■ **EXERCISE DESCRIPTION**
Provide an exact copy of the lines from the beginning of the records through the line that includes "Given: Open the ETC tab", and of no others.

■ **Collected data entries**

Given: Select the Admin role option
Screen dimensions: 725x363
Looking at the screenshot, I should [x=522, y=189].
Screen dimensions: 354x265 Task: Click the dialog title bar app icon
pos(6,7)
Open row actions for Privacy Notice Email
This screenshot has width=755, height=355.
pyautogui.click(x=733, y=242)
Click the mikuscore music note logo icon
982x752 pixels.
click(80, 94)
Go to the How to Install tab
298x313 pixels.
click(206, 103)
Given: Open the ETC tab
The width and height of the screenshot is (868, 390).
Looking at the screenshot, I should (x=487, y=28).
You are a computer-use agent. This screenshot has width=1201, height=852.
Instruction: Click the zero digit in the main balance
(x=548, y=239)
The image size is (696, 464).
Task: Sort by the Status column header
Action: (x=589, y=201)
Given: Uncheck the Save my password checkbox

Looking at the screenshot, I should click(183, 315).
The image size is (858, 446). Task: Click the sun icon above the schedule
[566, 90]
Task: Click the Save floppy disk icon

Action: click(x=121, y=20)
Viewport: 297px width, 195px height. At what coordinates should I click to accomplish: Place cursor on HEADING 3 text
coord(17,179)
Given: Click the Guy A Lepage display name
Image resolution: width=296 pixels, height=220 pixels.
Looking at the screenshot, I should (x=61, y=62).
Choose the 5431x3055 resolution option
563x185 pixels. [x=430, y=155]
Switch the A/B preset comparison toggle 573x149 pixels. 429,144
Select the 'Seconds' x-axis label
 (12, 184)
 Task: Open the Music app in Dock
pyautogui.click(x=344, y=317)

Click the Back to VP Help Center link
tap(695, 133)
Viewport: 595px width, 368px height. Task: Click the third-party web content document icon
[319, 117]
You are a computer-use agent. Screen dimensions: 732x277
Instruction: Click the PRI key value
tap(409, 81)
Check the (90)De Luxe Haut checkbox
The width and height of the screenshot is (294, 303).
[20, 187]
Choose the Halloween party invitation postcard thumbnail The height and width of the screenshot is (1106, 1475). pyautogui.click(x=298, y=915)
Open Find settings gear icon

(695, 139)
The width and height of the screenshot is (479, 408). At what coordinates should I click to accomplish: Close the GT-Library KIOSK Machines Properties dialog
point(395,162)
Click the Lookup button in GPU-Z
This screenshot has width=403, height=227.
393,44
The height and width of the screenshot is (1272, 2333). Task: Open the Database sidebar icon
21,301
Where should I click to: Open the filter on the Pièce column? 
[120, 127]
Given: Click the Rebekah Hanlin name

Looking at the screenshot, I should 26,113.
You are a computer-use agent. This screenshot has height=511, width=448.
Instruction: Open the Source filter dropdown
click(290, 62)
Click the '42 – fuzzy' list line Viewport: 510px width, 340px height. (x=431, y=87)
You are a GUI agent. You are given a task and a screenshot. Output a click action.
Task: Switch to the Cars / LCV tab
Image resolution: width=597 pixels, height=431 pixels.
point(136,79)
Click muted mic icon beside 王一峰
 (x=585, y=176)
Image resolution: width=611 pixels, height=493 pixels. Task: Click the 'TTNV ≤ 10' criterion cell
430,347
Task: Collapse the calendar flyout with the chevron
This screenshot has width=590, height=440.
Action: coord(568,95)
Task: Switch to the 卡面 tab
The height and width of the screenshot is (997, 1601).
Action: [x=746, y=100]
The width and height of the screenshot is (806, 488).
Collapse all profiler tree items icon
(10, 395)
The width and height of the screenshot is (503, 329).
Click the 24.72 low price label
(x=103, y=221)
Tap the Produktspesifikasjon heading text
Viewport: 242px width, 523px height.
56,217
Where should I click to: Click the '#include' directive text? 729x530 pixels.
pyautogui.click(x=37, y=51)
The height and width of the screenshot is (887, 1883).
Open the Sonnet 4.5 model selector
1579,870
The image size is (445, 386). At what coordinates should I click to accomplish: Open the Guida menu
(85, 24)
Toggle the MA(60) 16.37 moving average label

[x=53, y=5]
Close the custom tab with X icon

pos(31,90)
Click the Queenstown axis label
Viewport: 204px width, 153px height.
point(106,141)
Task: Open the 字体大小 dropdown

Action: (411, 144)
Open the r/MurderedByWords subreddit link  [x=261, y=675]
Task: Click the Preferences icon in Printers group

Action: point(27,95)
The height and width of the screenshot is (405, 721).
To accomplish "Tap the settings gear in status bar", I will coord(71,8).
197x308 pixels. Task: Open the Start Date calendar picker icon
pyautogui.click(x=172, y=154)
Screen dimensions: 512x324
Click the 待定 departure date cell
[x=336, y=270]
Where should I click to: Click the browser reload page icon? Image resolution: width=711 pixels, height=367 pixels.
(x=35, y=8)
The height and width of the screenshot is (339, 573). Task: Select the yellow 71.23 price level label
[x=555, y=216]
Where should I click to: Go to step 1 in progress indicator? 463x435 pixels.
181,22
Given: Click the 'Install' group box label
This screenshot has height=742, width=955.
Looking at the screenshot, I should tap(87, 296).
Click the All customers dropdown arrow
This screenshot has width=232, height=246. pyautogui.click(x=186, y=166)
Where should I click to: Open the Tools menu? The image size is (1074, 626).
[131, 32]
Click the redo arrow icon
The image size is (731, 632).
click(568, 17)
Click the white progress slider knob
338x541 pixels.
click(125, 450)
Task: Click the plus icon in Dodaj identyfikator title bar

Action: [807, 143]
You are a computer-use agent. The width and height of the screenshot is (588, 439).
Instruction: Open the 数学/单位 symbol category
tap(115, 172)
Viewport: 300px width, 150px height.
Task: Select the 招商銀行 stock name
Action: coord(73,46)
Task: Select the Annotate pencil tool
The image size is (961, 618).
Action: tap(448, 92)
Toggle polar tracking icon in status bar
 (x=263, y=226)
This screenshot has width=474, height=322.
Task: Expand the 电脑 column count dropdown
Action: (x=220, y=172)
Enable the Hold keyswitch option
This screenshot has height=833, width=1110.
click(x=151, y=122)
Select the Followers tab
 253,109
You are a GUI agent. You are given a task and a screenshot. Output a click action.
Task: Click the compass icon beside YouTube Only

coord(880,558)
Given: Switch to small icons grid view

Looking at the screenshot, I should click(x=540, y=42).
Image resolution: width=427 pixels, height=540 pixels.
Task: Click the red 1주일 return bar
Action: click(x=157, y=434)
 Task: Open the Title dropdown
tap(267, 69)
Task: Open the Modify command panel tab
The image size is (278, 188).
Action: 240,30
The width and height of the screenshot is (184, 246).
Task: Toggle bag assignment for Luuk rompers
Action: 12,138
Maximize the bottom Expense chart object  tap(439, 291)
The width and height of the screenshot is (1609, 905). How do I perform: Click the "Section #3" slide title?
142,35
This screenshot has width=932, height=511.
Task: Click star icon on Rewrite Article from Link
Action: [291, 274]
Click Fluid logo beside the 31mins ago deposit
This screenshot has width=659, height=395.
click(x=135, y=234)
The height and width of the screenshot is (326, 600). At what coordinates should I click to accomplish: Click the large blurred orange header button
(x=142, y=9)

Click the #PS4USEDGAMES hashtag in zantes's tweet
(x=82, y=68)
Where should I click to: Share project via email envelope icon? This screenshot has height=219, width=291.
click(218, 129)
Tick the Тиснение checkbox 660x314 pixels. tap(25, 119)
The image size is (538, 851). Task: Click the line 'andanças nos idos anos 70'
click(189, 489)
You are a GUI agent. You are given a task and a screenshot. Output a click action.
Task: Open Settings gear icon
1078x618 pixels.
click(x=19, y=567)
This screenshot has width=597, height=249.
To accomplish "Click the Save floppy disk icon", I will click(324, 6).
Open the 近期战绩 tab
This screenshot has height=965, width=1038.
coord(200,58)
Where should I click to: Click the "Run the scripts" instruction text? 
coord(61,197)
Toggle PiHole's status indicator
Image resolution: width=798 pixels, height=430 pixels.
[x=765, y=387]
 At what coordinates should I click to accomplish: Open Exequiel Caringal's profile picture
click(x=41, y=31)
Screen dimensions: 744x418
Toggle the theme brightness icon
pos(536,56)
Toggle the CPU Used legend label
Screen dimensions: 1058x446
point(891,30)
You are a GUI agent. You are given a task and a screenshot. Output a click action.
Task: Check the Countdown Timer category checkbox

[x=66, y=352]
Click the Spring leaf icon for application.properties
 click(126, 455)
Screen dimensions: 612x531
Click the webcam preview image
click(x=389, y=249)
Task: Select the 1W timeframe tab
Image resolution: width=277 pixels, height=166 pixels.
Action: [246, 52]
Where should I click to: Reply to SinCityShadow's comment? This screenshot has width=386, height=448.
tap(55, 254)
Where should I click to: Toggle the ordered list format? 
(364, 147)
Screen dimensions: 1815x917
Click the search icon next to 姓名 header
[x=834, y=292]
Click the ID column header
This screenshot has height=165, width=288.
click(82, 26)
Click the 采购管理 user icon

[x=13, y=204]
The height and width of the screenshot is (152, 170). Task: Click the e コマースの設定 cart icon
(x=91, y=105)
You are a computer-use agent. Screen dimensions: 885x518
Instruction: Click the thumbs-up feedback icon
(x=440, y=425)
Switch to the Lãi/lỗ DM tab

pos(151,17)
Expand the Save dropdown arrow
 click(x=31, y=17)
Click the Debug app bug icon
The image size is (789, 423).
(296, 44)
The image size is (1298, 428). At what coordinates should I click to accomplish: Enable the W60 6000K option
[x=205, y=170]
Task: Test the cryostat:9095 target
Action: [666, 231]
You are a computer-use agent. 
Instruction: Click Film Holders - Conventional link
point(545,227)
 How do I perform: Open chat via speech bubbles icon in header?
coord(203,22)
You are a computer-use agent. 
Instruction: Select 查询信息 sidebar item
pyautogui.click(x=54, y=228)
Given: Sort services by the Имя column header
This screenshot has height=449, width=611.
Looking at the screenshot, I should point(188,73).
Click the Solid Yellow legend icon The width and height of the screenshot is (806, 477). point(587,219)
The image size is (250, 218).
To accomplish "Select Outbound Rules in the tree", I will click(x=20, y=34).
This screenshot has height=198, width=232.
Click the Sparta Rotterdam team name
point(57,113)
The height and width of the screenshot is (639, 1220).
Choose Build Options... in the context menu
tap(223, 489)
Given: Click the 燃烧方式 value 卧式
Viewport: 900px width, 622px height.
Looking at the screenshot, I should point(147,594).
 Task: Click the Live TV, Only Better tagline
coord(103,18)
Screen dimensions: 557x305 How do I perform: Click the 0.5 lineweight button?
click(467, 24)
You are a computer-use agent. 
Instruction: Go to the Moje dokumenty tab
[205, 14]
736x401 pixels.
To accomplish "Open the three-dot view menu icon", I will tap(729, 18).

■ **PROBLEM SOLUTION**
Given: Select the Admin role option
Screen dimensions: 725x363
Looking at the screenshot, I should [x=522, y=189].
Screen dimensions: 354x265 Task: Click the dialog title bar app icon
pos(6,7)
Open row actions for Privacy Notice Email
This screenshot has width=755, height=355.
pyautogui.click(x=733, y=242)
Click the mikuscore music note logo icon
982x752 pixels.
click(80, 94)
Go to the How to Install tab
298x313 pixels.
click(206, 103)
Given: Open the ETC tab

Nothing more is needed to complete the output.